**WORK INSTRUCTIONS:** Search the entries for the word "will". Copy each line in which it is found.

Records contained in a dataset:
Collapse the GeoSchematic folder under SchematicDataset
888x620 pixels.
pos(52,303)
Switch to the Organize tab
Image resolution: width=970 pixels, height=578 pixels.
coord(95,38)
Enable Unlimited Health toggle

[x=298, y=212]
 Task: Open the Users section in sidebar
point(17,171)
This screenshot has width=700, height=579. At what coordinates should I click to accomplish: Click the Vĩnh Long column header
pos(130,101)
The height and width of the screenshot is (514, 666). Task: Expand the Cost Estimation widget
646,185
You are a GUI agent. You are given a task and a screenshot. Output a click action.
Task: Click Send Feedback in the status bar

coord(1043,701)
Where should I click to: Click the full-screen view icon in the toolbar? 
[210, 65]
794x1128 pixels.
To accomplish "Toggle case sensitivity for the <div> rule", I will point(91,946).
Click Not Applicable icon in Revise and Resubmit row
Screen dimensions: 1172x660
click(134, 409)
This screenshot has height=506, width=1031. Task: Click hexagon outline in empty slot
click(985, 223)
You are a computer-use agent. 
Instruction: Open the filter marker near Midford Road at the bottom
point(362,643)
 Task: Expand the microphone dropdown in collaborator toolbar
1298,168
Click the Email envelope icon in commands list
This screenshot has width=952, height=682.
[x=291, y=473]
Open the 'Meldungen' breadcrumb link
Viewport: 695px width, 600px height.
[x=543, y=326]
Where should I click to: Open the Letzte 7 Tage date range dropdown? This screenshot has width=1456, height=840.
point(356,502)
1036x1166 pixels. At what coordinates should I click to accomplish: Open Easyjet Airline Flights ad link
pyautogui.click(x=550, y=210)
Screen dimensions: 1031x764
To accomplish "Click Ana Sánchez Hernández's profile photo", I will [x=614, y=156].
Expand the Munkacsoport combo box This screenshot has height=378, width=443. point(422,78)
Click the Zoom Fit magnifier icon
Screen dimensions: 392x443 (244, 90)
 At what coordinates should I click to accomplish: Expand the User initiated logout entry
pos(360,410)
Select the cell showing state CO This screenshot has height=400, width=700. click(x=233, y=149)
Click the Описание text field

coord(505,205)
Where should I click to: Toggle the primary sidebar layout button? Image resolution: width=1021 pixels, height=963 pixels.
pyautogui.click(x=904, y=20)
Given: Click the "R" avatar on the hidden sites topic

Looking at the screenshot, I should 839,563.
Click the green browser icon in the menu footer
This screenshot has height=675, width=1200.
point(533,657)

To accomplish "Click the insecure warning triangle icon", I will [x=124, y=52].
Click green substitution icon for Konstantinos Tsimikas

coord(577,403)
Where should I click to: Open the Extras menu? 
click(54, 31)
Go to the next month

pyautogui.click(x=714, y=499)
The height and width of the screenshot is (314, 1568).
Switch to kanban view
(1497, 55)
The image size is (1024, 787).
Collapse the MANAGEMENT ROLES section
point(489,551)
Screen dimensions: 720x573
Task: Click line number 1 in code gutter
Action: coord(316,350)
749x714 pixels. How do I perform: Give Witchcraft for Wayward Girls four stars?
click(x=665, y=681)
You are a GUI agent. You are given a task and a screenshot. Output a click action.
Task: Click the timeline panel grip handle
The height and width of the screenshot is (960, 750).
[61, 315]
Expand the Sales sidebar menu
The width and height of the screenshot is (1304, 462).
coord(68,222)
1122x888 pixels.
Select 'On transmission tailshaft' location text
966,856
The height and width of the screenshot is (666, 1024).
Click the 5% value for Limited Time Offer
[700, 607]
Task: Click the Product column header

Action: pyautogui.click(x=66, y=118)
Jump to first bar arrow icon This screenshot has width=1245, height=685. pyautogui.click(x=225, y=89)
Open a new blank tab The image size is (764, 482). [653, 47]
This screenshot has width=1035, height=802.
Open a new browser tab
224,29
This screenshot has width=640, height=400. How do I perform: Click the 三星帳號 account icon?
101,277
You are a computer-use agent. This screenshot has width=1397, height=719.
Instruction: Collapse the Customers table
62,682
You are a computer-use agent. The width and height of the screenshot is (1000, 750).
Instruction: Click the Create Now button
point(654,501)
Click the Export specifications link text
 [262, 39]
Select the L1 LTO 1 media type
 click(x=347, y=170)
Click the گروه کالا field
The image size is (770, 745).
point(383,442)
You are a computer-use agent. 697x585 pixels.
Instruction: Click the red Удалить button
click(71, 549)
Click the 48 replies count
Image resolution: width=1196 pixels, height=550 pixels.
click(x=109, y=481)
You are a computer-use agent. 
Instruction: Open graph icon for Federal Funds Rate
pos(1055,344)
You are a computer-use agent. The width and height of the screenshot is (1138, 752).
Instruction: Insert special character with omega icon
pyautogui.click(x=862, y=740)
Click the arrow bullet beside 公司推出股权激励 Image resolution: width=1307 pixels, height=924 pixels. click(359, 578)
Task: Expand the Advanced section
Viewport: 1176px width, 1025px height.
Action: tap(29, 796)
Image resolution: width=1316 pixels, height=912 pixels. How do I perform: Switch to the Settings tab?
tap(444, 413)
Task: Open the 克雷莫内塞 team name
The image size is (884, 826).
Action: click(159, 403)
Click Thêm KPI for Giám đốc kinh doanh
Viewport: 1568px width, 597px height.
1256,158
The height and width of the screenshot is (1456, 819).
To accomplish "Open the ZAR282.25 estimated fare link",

**RESPONSE TO THIS TASK:**
To accomplish "Toggle case sensitivity for the <div> rule", I will point(91,946).
To accomplish "Click Ana Sánchez Hernández's profile photo", I will [x=614, y=156].
To accomplish "Click the insecure warning triangle icon", I will [x=124, y=52].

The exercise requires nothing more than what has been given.